■ Instructions for the task: Every record below should be printed exactly as it appears.

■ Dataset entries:
──────

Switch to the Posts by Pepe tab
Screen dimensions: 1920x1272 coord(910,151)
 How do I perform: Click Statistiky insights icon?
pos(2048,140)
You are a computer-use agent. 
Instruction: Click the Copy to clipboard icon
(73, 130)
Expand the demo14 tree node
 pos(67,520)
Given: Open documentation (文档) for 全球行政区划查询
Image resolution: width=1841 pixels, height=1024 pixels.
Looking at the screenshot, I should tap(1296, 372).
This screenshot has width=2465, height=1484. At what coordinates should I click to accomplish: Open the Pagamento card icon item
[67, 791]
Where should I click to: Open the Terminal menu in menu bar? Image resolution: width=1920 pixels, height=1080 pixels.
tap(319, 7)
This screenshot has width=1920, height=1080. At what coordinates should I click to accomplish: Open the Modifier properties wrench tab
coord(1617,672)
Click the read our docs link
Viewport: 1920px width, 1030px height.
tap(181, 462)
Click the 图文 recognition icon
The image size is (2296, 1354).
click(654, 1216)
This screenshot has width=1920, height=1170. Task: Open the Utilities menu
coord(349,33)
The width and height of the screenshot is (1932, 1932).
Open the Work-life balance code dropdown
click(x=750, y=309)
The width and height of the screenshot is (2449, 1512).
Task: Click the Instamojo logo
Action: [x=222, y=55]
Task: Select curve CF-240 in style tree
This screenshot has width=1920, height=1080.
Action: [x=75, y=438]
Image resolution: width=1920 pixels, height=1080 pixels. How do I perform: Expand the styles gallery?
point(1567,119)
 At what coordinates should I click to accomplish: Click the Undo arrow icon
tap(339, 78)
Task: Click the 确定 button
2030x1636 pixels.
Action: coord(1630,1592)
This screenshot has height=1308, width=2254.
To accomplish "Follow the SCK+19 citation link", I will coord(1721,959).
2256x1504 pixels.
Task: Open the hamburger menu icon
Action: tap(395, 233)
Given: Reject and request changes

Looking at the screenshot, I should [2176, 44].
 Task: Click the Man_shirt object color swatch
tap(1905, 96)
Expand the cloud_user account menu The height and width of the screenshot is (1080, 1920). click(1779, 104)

──────

■ Finished exercise:
Switch to the Posts by Pepe tab
Screen dimensions: 1920x1272 coord(910,151)
 How do I perform: Click Statistiky insights icon?
pos(2048,140)
You are a computer-use agent. 
Instruction: Click the Copy to clipboard icon
(73, 130)
Expand the demo14 tree node
 pos(67,520)
Given: Open documentation (文档) for 全球行政区划查询
Image resolution: width=1841 pixels, height=1024 pixels.
Looking at the screenshot, I should tap(1296, 372).
This screenshot has width=2465, height=1484. At what coordinates should I click to accomplish: Open the Pagamento card icon item
[67, 791]
Where should I click to: Open the Terminal menu in menu bar? Image resolution: width=1920 pixels, height=1080 pixels.
tap(319, 7)
This screenshot has width=1920, height=1080. At what coordinates should I click to accomplish: Open the Modifier properties wrench tab
coord(1617,672)
Click the read our docs link
Viewport: 1920px width, 1030px height.
tap(181, 462)
Click the 图文 recognition icon
The image size is (2296, 1354).
click(654, 1216)
This screenshot has width=1920, height=1170. Task: Open the Utilities menu
coord(349,33)
The width and height of the screenshot is (1932, 1932).
Open the Work-life balance code dropdown
click(x=750, y=309)
The width and height of the screenshot is (2449, 1512).
Task: Click the Instamojo logo
Action: [x=222, y=55]
Task: Select curve CF-240 in style tree
This screenshot has width=1920, height=1080.
Action: [x=75, y=438]
Image resolution: width=1920 pixels, height=1080 pixels. How do I perform: Expand the styles gallery?
point(1567,119)
 At what coordinates should I click to accomplish: Click the Undo arrow icon
tap(339, 78)
Task: Click the 确定 button
2030x1636 pixels.
Action: coord(1630,1592)
This screenshot has height=1308, width=2254.
To accomplish "Follow the SCK+19 citation link", I will coord(1721,959).
2256x1504 pixels.
Task: Open the hamburger menu icon
Action: tap(395, 233)
Given: Reject and request changes

Looking at the screenshot, I should [2176, 44].
 Task: Click the Man_shirt object color swatch
tap(1905, 96)
Expand the cloud_user account menu The height and width of the screenshot is (1080, 1920). click(1779, 104)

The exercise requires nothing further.